Monday, December 7, 2015

Sonnet - Emily Salamanca


)when what hugs stopping earth than silent is
more silent than more than much more is or
total sun oceaning than any this
tear jumping from each most least eye of star

and without was if minus and shall be
immeasurable happenless unnow
shuts more than open could that every tree
or than all life more death begins to grow

end’s ending then these dolls of joy and grief
these recent memories of future dream
these perhaps who have lost their shadows if
which did not do the losing spectres mime

until out of merely not nothing comes
only one snowflake(and we speak our names

-e.e. cummings

Something is stopping both the Earth itself and all affection. This something also causes tears to fall. The stopping leaves everything directionless and futile, almost like nothing at all is left. In fact, there is no more time for anything to happen in. Cummings believes that since everything inevitably dies then joy and pleasure are mere dreams. Yet, in spite of death, people love, snowdrops fall, and time wraps around us. 

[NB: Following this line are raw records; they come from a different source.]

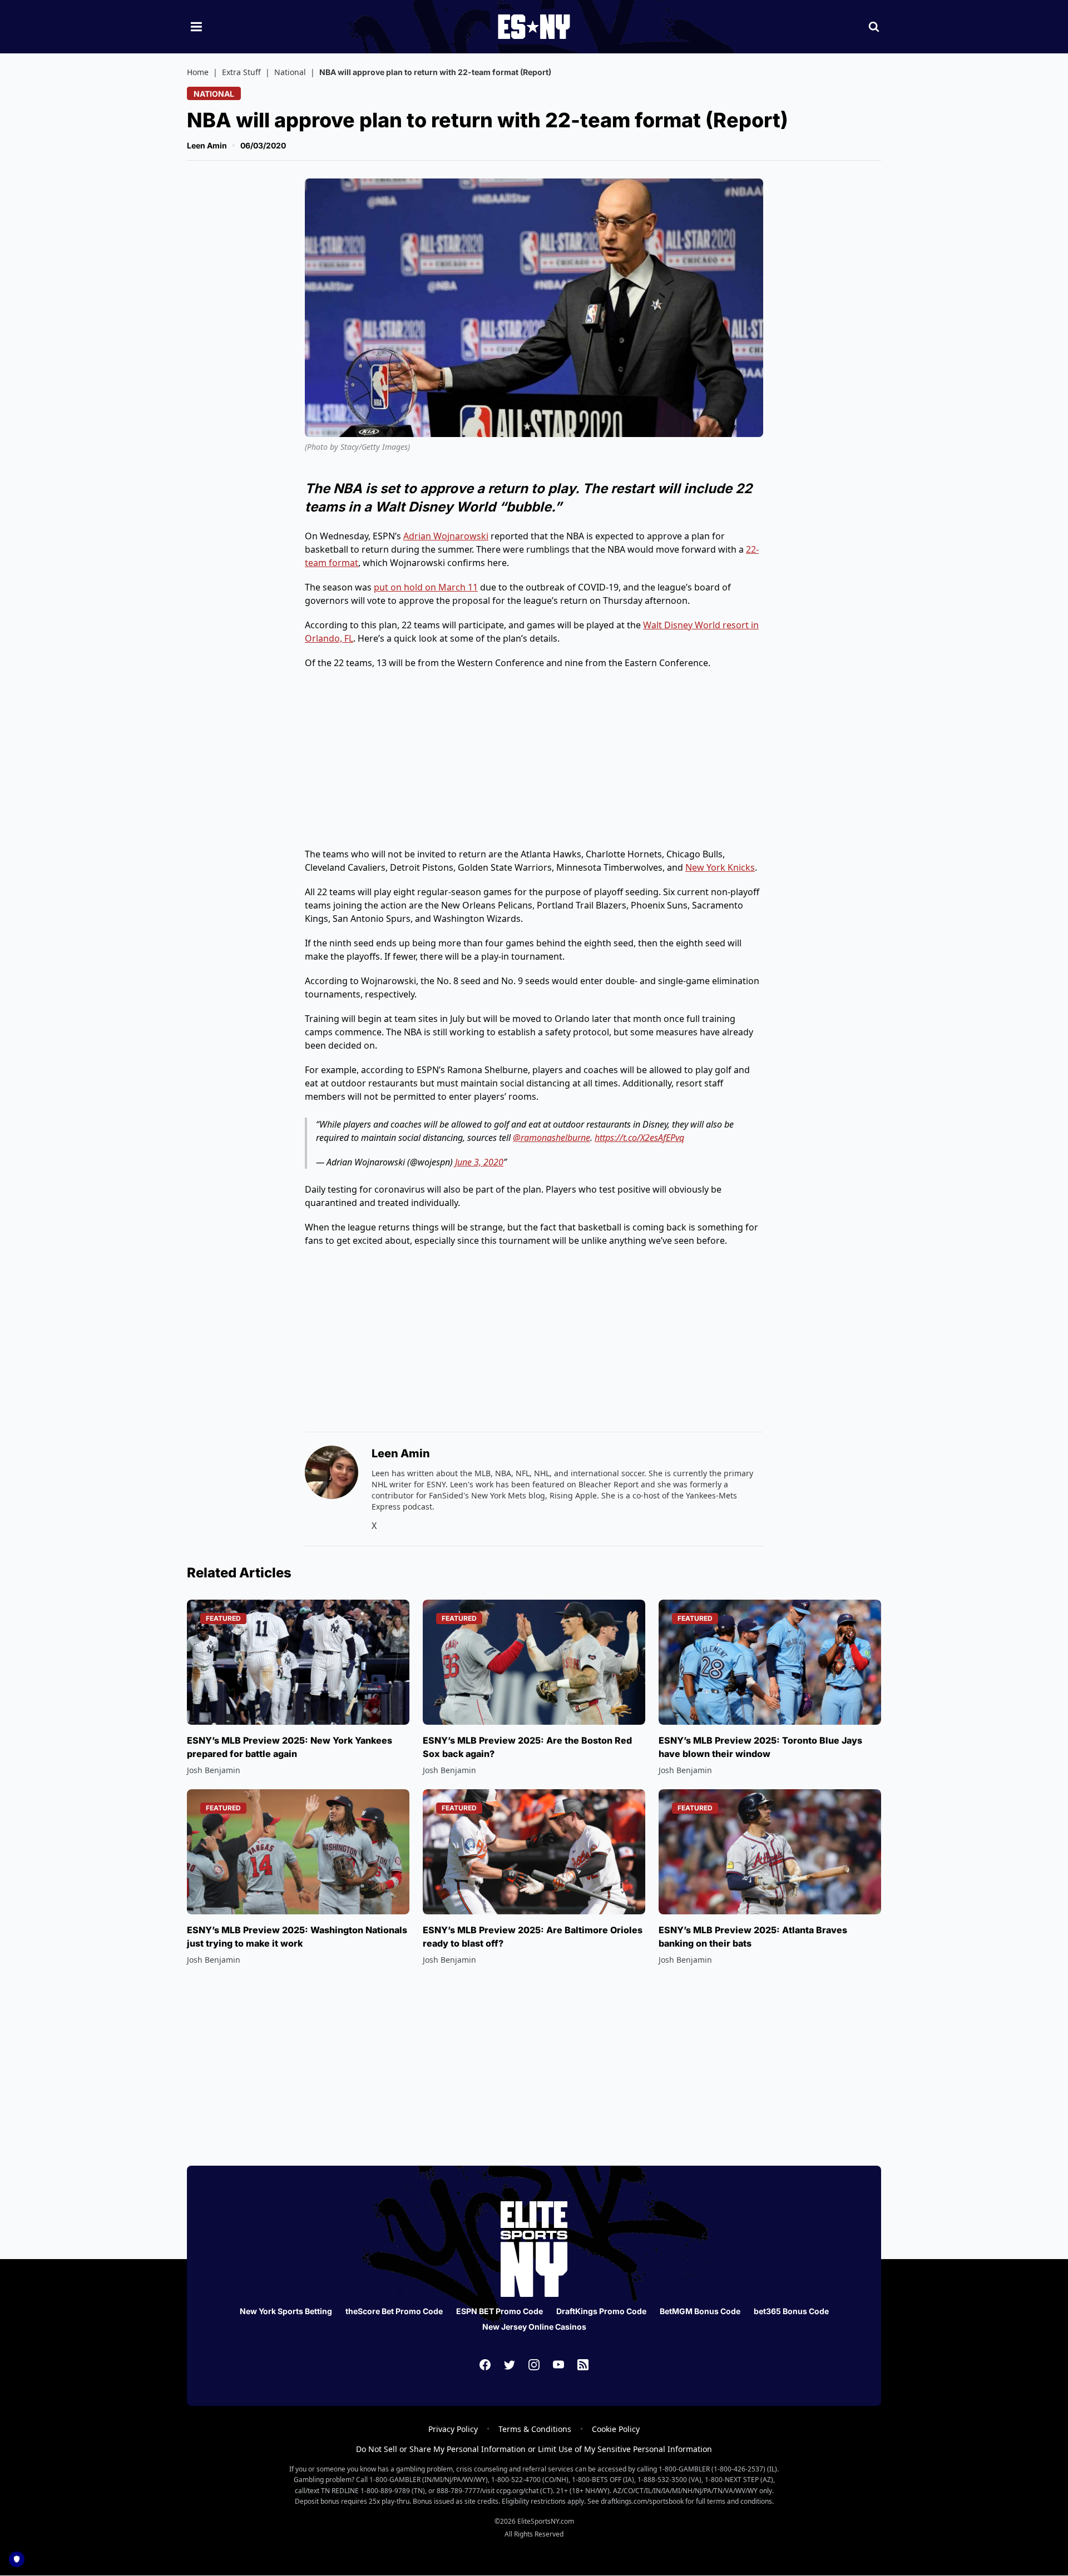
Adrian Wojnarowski (445, 536)
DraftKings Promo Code (601, 2311)
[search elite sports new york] (874, 27)
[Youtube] (558, 2364)
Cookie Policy (616, 2429)
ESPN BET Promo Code (499, 2311)
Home (198, 72)
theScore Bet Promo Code (394, 2311)
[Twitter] (509, 2364)
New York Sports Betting (286, 2311)
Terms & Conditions (534, 2429)
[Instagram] (534, 2364)
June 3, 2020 (479, 1162)
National (290, 72)
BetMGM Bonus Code (700, 2311)
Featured (223, 1618)
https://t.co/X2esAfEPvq (639, 1137)
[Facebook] (485, 2364)
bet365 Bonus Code (791, 2311)
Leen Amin (207, 145)
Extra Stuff (241, 72)
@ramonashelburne (551, 1137)
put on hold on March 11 (426, 587)
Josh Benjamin (213, 1770)
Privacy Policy (453, 2429)
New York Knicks (720, 867)
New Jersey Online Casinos (534, 2326)
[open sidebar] (196, 27)
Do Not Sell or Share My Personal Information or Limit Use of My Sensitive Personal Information (534, 2449)
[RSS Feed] (583, 2364)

He uses a Shakespearian sonnet form which contains 3 quatrains and one heroic couplet at the end, with an "abab cdcd efef gg" rhyme scheme. The turn comes at line 13, making the ending couplet quick and dramatic. Cummings uses a Shakespearian sonnet form in order to prescribe order and tangibility to a piece which uses mostly symbolic imagery. Whereas many writer fall out of a single form in order to shock the reader, Cummings wants the reader to have the ability to understand his work and follow along in a certain manner.


Cummings, E.e. "Sans Titre." Since Feeling Is First. October 1, 1953. Accessed December 9, 2015.